By Christian Moess Laursen

 

BP's underlying profit rose in the second quarter, beating market forecasts after higher volumes offset significantly lower refining margins, while impairments of $2.77 billion dragged the statutory result.

Higher oil and gas prices in the three months to June have helped European energy majors partly absorb hits from weaker refining margins so far this reporting season.

British energy giant BP on Tuesday beat market views with $2.76 billion in underlying replacement-cost profit compared with consensus of $2.54 billion and last year's $2.59 billion as its upstream unit pumped out 8.2% more oil and gas in the quarter.

The metric, preferred by BP and comparable to the net income that U.S. oil companies report, reflects the replacement cost of supplies and excludes exceptional items and any movement in value of the company's oil-and-gas inventory.

Last week, Italy's Eni and Portugal's Galp lifted their full-year targets after beating forecasts on increased hydrocarbon production and improved prices, which in Eni's case offset weaker refining and chemical products margins. France's TotalEnergies missed market views with a 7% slip in net profit after production declined 1% in the quarter and downstream earnings slumped 34% on lower refining margins.

BP said it expects lower refining margins throughout the year relative to last year, with realized margins hit by narrow North American heavy crude-oil differentials.

On a statutory basis, London-based BP swung to a replacement cost loss of $16 million due to a $1.5 billion charge from impairments and one-off provisions, including those from a review of its Gelsenkirchen oil refinery in western Germany. It also took a $1.34 billion impairment related to the refinery last year. BP said in March that it planned to close one-third of the crude-processing refinery's 265,000-barrels-a-day capacity due to a weakened demand outlook. The charge was flagged earlier this month, although BP said total impairments for the quarter could amount to up to $2 billion.

It also booked a $900 million hit from after-tax fair-value adjustments.

The rise in underlying profit reflected an average gas marketing and trading result, lower refining margins, and a significantly lower level of turnaround activity in the customers and products unit being offset by an increased output of oil and gas and lower taxation, BP said.

Continuing to stick to its ambitious shareholder-return commitments, Europe's third-largest oil-and-gas producer by market value lifted its dividend payout by 10% to 8.00 cents a share, while extending its share buyback program to $1.75 billion in the third quarter.

"Our decision to increase our dividend by 10%, and extend our buyback program commitment to 4Q 2024, reflects the confidence we have in our performance and outlook for cash generation," Chief Financial Officer Kate Thomson said.

BP's net debt narrowed by $1.40 billion from the first quarter to $22.61 billion, largely due to operating cash flows improving by 61% to $8.10 billion in the period. The size of the debt has been flagged by some analysts as possibly concerning investors about plans for shareholder returns next year.

■ TASKS FOR THIS EXERCISE ■
• A. In the BP earnings article, rewrite the stretch from "Last week, Italy's" through "heavy crude-oil differentials.", substituting "Total" for "TotalEnergies".
• B. Using the BP earnings article, mark each statement yes or no, and back each answer with the deciding words quoted from the article: (i) BP's underlying replacement-cost profit came in below the consensus forecast. (ii) BP raised its dividend by 10%. (iii) BP's net debt grew compared with the first quarter.
Nothing in the lines further down has any bearing on the BP earnings article.

■ EXTRACTED ENTRIES ■
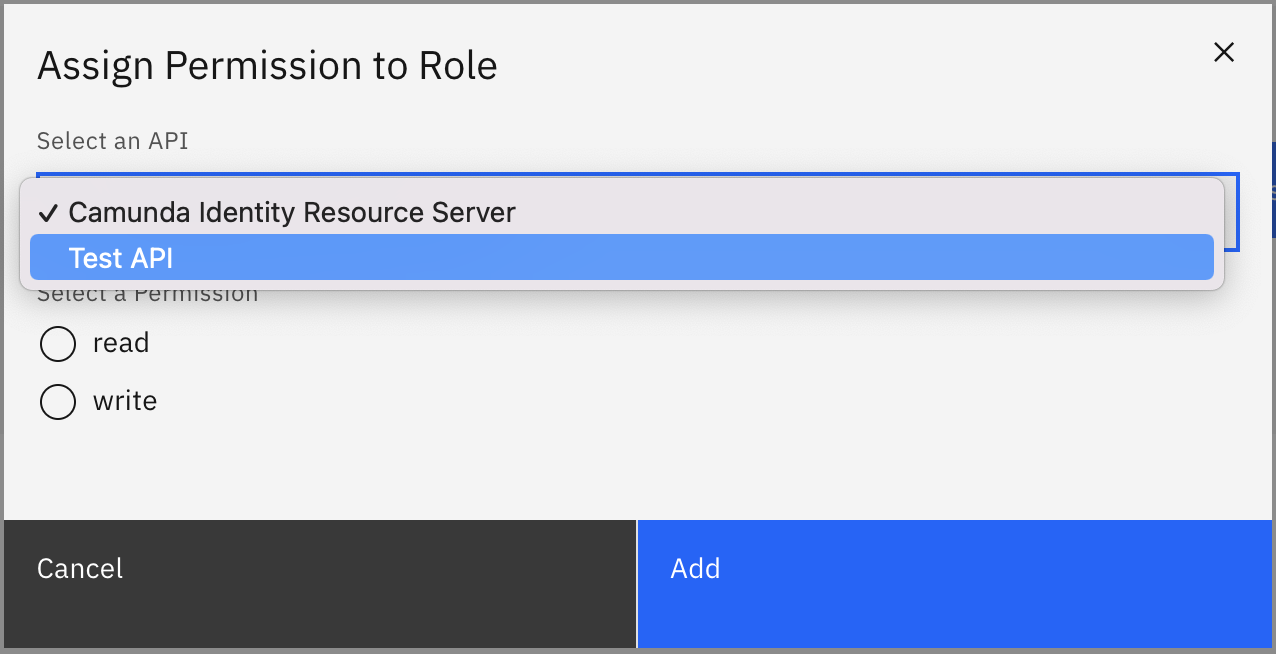This screenshot has width=1276, height=654.
Task: Select Test API from the dropdown list
Action: coord(120,257)
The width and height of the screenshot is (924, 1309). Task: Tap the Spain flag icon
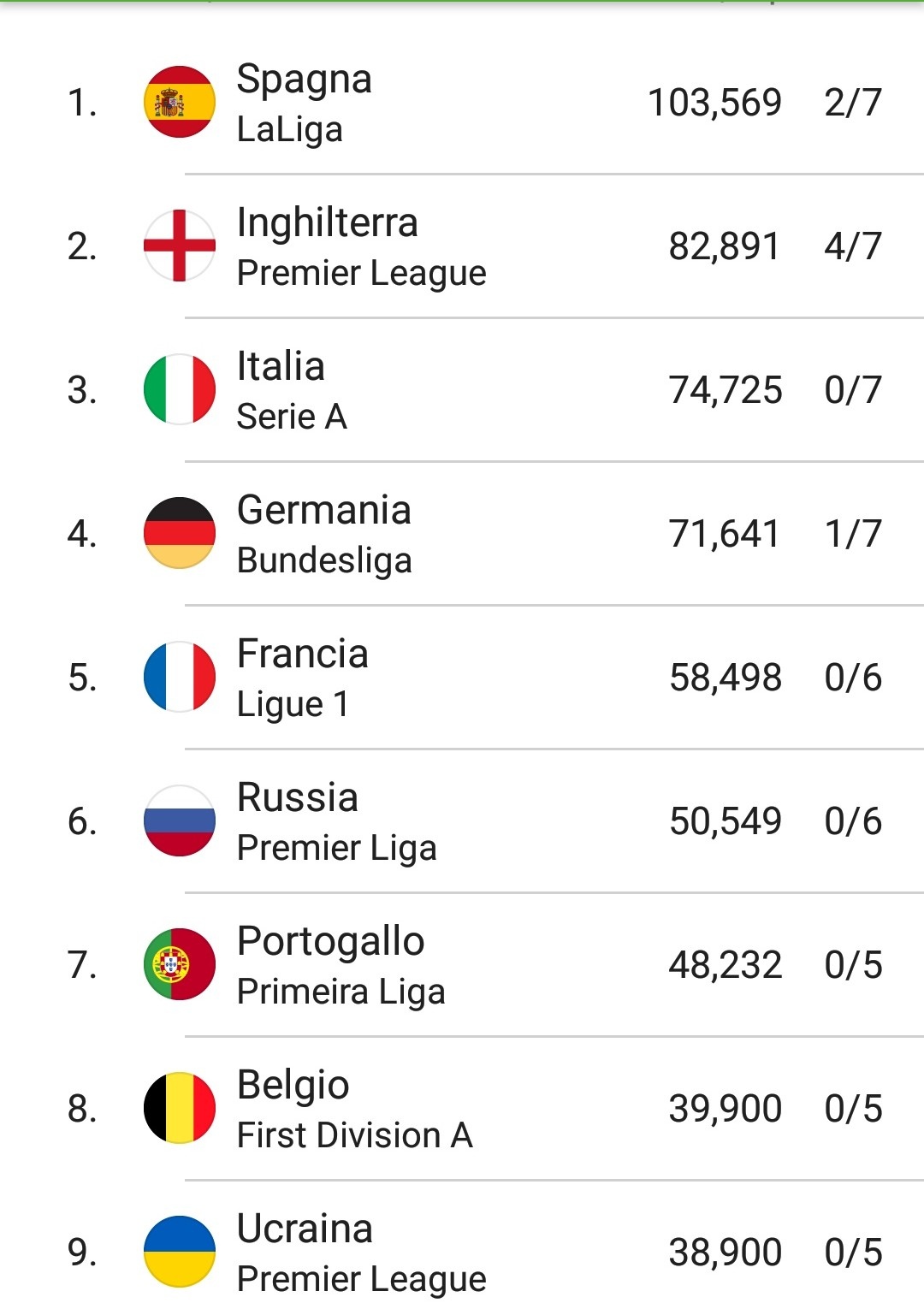[x=179, y=102]
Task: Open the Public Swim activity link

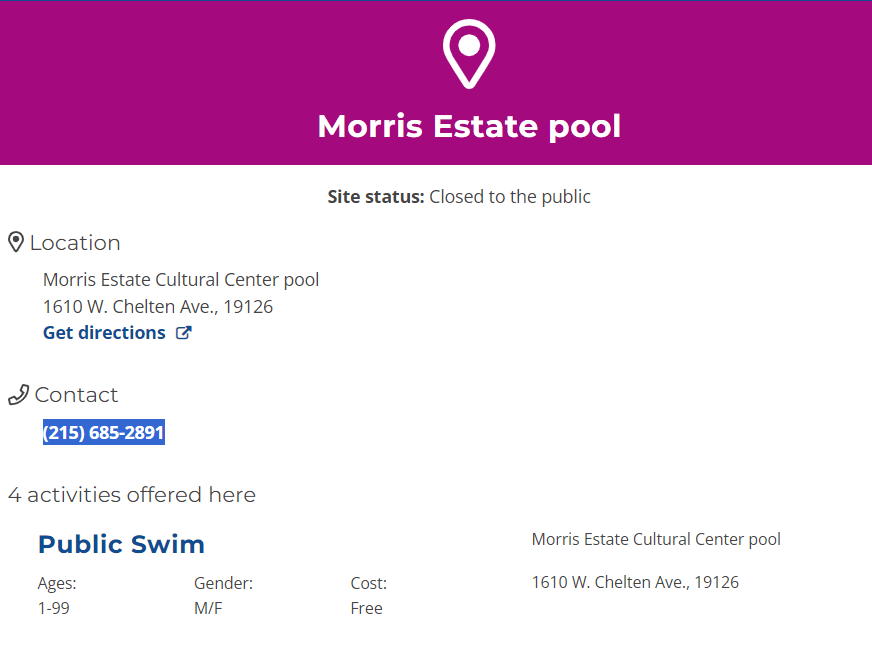Action: click(121, 545)
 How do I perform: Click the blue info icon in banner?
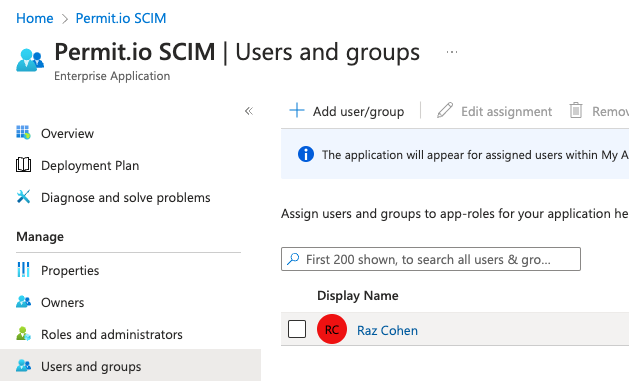coord(306,154)
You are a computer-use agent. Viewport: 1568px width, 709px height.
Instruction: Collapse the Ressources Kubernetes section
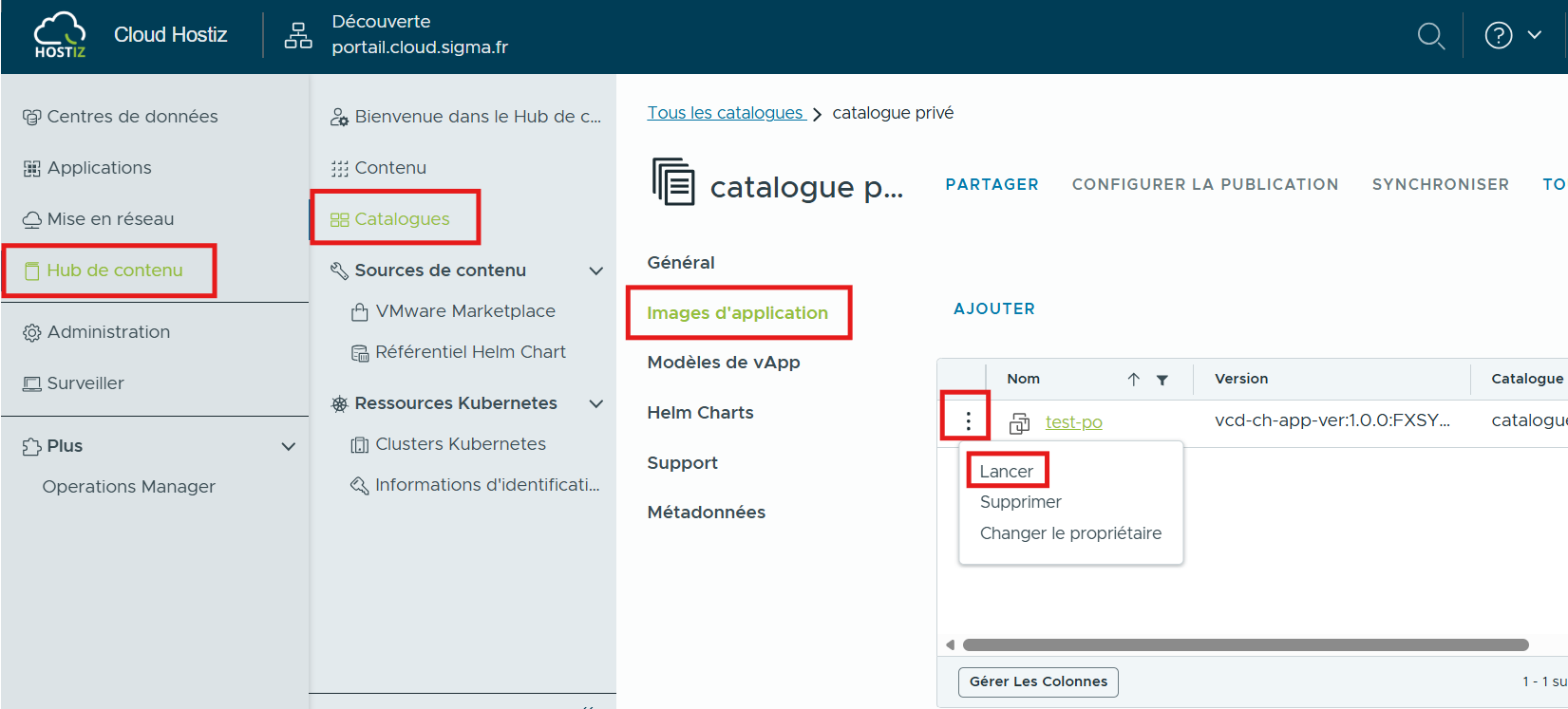coord(595,404)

■ PROBLEM SOLUTIONS ■
• A.
Last week, Italy's Eni and Portugal's Galp lifted their full-year targets after beating forecasts on increased hydrocarbon production and improved prices, which in Eni's case offset weaker refining and chemical products margins. France's Total missed market views with a 7% slip in net profit after production declined 1% in the quarter and downstream earnings slumped 34% on lower refining margins.

BP said it expects lower refining margins throughout the year relative to last year, with realized margins hit by narrow North American heavy crude-oil differentials.

• B.
(i) No: "beat market views with $2.76 billion in underlying replacement-cost profit compared with consensus of $2.54 billion"
(ii) Yes: "lifted its dividend payout by 10% to 8.00 cents a share"
(iii) No: "BP's net debt narrowed by $1.40 billion from the first quarter to $22.61 billion"